Sad news for fans of H.P. Lovecraft and Guillermo del Toro, with the Mexican film-maker telling The New Yorker that his movie adaptation of At the Mountains of Madness has “gone dark”:

After three months of deliberation, Universal Pictures, the studio that gave del Toro money for pre-production creature designs, has remained unwilling to give the director a greenlight, citing concerns over the film’s budget and likely R rating. On Monday, del Toro withdrew from the negotiations, and that night at ten-thirty he sent me a short, mournful e-mail: “Madness has gone dark. The ‘R’ did us in.”

Del Toro had told me that he would not compromise on the film’s rating, even though a film rated PG-13 would have a much easier time attracting a mass audience. “Madness,” as he imagined it, would not be particularly gory, but he insisted that he needed the artistic freedom “to make it really, really uncomfortable and nasty.” Del Toro had hoped that a greenlight for “Madness” would mark a new golden age for horror films.

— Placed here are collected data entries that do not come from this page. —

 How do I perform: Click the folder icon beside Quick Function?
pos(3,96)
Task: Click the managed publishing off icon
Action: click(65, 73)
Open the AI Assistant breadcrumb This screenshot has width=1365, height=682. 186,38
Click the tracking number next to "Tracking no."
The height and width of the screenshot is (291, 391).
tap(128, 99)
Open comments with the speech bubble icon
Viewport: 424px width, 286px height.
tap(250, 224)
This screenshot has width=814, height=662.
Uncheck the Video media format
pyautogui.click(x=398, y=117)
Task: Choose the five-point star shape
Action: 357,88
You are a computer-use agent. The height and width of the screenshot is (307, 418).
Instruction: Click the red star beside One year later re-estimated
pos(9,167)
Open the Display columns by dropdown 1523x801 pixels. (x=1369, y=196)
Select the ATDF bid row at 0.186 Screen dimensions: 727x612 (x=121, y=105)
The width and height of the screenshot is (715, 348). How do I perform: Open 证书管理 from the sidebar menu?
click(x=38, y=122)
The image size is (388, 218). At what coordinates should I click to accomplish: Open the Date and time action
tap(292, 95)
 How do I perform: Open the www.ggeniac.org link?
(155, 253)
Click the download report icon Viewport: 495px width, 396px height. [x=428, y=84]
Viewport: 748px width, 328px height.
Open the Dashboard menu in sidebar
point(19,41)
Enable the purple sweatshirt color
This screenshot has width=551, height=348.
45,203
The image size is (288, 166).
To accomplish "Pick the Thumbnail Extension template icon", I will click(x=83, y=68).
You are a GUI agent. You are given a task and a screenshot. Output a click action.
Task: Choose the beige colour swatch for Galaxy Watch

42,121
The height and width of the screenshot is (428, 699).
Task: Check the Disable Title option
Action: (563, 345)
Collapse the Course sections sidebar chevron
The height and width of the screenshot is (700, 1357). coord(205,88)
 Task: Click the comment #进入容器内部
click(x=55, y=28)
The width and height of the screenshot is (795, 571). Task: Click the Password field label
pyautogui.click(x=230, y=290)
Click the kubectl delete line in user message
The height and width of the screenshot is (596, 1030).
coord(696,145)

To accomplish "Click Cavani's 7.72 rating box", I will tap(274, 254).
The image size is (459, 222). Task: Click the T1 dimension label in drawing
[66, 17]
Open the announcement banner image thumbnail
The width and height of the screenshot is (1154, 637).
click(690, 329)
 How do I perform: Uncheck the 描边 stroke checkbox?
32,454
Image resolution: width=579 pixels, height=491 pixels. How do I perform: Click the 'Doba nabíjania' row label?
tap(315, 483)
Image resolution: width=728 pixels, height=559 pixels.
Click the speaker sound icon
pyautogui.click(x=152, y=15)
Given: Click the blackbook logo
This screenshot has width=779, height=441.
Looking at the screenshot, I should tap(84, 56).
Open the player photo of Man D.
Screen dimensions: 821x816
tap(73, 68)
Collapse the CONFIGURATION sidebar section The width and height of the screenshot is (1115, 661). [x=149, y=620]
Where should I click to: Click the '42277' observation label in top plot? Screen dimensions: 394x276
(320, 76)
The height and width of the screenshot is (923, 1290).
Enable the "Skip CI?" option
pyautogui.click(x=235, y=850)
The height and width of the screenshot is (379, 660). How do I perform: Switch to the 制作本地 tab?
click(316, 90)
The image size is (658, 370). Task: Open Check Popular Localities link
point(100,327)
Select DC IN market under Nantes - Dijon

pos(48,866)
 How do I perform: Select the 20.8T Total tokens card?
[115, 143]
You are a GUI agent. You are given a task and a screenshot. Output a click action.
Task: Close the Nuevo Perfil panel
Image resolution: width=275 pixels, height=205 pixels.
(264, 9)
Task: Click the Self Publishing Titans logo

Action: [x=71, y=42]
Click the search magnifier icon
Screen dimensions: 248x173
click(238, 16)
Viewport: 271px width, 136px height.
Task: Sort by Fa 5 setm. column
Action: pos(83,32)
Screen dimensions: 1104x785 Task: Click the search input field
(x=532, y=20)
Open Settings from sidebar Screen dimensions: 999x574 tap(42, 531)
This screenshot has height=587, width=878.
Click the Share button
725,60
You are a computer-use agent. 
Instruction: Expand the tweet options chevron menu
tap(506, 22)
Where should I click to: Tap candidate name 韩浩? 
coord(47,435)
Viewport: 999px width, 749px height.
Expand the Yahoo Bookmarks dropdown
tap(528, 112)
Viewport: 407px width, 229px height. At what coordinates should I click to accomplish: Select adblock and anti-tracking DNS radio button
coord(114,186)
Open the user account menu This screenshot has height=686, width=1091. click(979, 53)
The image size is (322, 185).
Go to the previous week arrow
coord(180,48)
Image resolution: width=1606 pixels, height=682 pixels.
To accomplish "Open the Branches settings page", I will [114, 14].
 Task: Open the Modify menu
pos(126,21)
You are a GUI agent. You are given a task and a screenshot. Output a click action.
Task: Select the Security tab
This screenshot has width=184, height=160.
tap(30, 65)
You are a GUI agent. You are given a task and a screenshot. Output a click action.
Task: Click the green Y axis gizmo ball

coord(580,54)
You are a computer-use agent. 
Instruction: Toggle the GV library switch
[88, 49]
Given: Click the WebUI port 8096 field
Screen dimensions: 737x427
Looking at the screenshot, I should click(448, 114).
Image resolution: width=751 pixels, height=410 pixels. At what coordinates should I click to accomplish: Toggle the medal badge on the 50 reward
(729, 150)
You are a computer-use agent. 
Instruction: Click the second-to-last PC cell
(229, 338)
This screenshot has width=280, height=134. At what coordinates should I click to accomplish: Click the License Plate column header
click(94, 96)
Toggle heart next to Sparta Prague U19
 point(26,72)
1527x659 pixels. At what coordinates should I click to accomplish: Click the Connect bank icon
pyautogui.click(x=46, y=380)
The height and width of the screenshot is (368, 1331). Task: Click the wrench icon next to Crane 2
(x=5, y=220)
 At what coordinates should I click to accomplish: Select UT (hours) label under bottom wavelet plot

The news comes just a day after it was revealed that Tom Cruise would likely star in the film. It remains possible that another studio might pick up the project, so fingers crossed that Del Toro gets to make the movie at some stage.

But who needs 3D glasses and a movie screen when you’ve got that imagination chip in your skull attached to ocular peripherals? Get on over to Cthulhu Chick’s website where you can download The Complete Works of H.P. Lovecraft as a single (legal and free) eBook. Kindle readers can grab the .mobi version, while others (iBooks, Nook etc) can use the .epub file.

As an interesting aside, while completing the project Cthulhu Chick also did a word count of Lovecraft’s baroque prose, which you can browse at her website.

Previously on TDG:

Editor
  1. At the Studios of Madness
    I guess the warning signs were there when Tom Cruise was named, an obvious attempt to make the movie palatable for the multiplex crowd. That being said, Cruise proved many people wrong in Interview With A Vampire, so despite my dislike of the man’s scientology, he gets paid to act and he rarely phones it in.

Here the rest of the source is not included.